Companies such as Amazon are quick to identify that need for senior-aged labor. Companies get tax breaks for employing the elderly, benefits which can be nearly half of the total wages paid. These policies have been proven to delay workforce exits among those over 65. CamperForce is getting more and more applications from elderly workers each year, with no signs of stopping during the recession, when elderly people have been at high risk.
Poverty rates among elderly populations tend to be worse as the age groups get older. Approximately 11.6 percent of those over 80 are in poverty. These rates have been steadily decreasing, though are still higher than the national average and these numbers are significantly worse for elderly immigrants and people of color. Although the majority of nomads are white, women and those in rural areas are more likely to experience poverty in their old age.
How We Solve Them
Plenty of economists have proposed solutions to aid elderly people in poverty and increase retirement rates. One popular solution is implementing pensions, which is usually a monthly payment covered by former employers or state-sponsored programs like US Social Security. As debates over the minimum wage increase, it is possible that minimum pensions could become a buzz term as well. Increasing the minimum wage to the economist-suggested $15 would also correlate with an increase in annual Social Security payments by $5000. Some economists estimate that increasing Social Security by $1000 would decrease elderly poverty by 2 to 3 percent.
Besides increasing benefits, Social Security could also be altered to take into account demographic shifts. Widows are at a great risk of poverty in later life, so increasing funds for newly one-person households would also keep more nomads from converting to make ends meet.
Among populations in poverty, the elderly are often left out in policy discussions, even though their likelihood of ending up in a bad economic situation increases with age. Nomadland shows elderly nomads as people with agency in how they spend their final years.

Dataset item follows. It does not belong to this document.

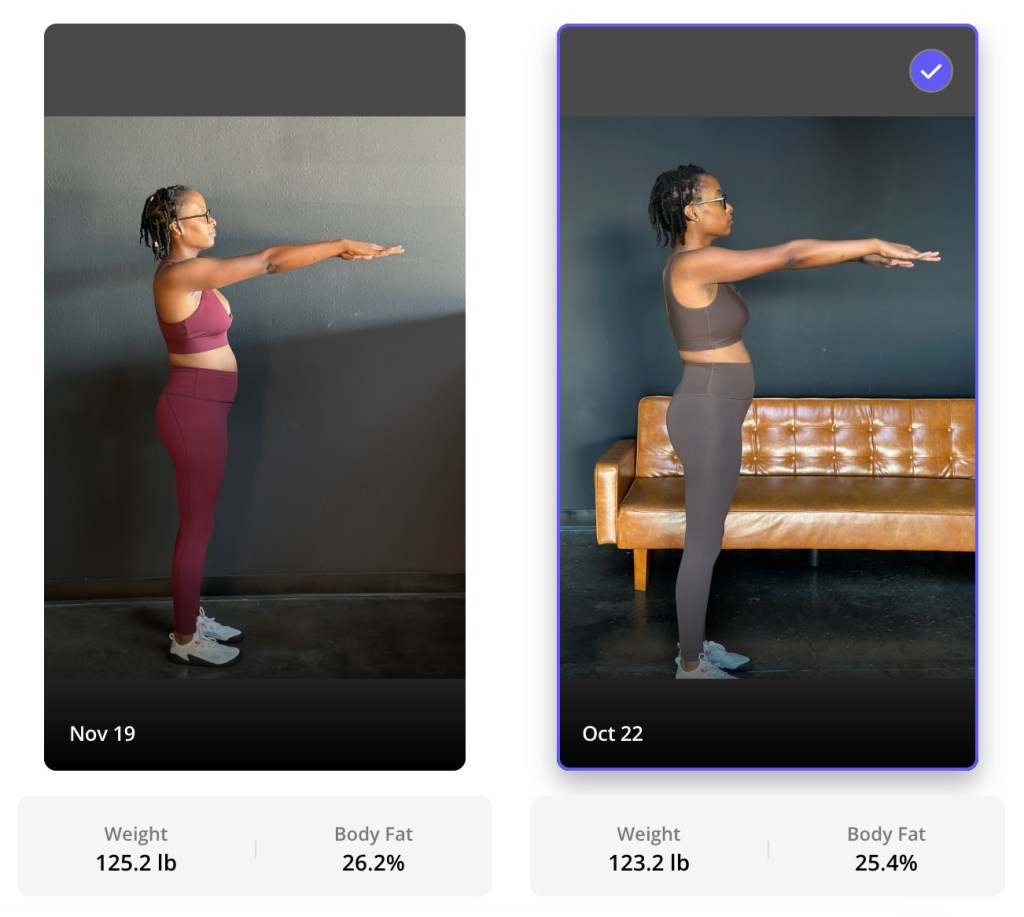Click the Nov 19 date label
Viewport: 1024px width, 917px height.
[x=103, y=733]
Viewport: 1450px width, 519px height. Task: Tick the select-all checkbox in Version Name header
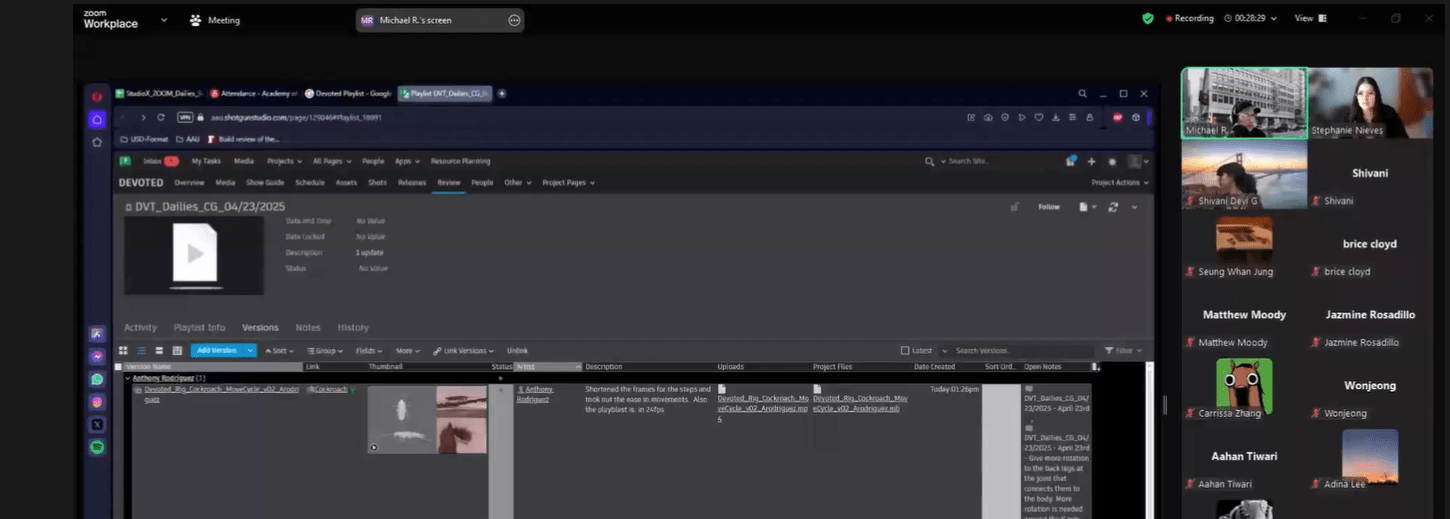[119, 367]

While that may be true to an extent, the fact remains that it is becoming harder and harder to retire at the culturally expected age. With Amazon proving to care little about its elderly employees, it is important that those in power provide them with some assistance. No matter what experience these nomads have in their chosen lifestyle, they shouldn’t be in it because they were forced to be.
- Nomadland is a very personal character study which details the struggles of elderly Americans facing unique economic struggles. The film encourages discussion about overlooked consequences of the current economic structure.
- Seasonal employment correlates with economic recession and encourages power imbalances between employers and employees. Even seasonal workers who promote their lifestyles have an economic incentive to do so.
- In the end, nomadism has expanded as elderly poverty levels have risen. Encouraging major changes in Social Security benefits could have major effects on America’s aging populations.
Ria is a freshman from Boston, MA who is intending to major in economics. She is passionate about educational economics and public policy. In her free time, she likes reading, hiking and listening to podcasts. Ria has never been to Berkeley but hopefully that will change in the near future.